■ Prompt: Edit the records below so that "screenshot" becomes "screen capture" wherever it appears, with everything else kept the same. Leave the pictures out of your answer.

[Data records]
○ ○ ○ ○ ○ ○ ○

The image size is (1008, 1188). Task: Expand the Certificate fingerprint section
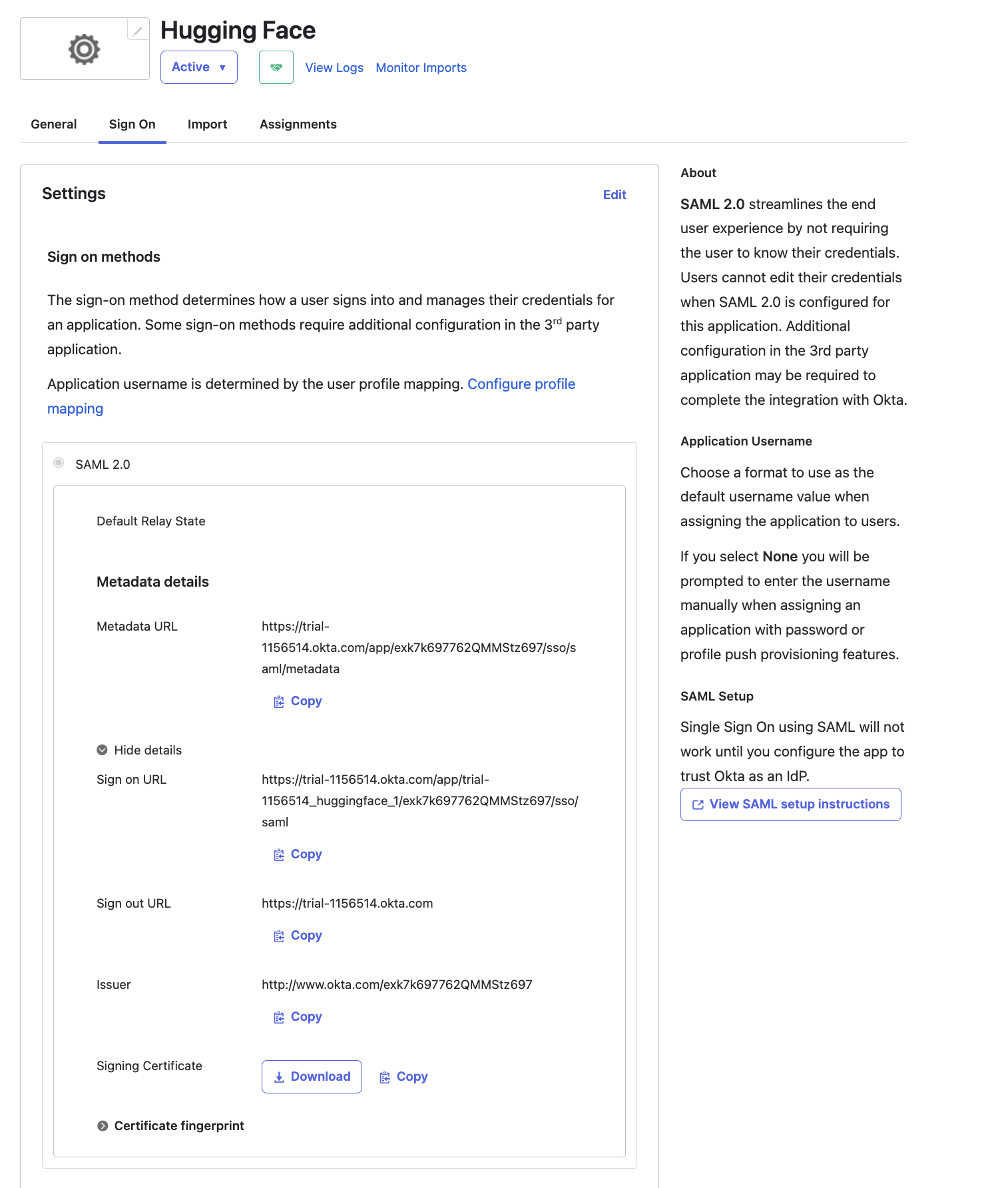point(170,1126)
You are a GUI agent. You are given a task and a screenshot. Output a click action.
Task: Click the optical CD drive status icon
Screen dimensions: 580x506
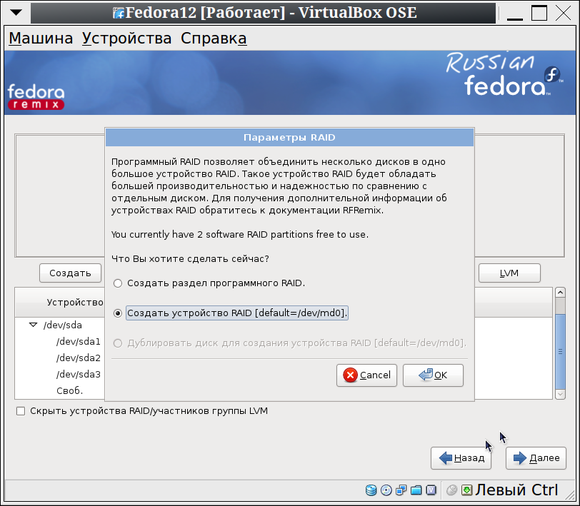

○ ○ ○ ○ ○ ○ ○

■ Response to this exercise:
The image size is (1008, 1188). Task: Expand the Certificate fingerprint section
point(170,1126)
You are a GUI agent. You are given a task and a screen capture. Output a click action.
Task: Click the optical CD drive status icon
Screen dimensions: 580x506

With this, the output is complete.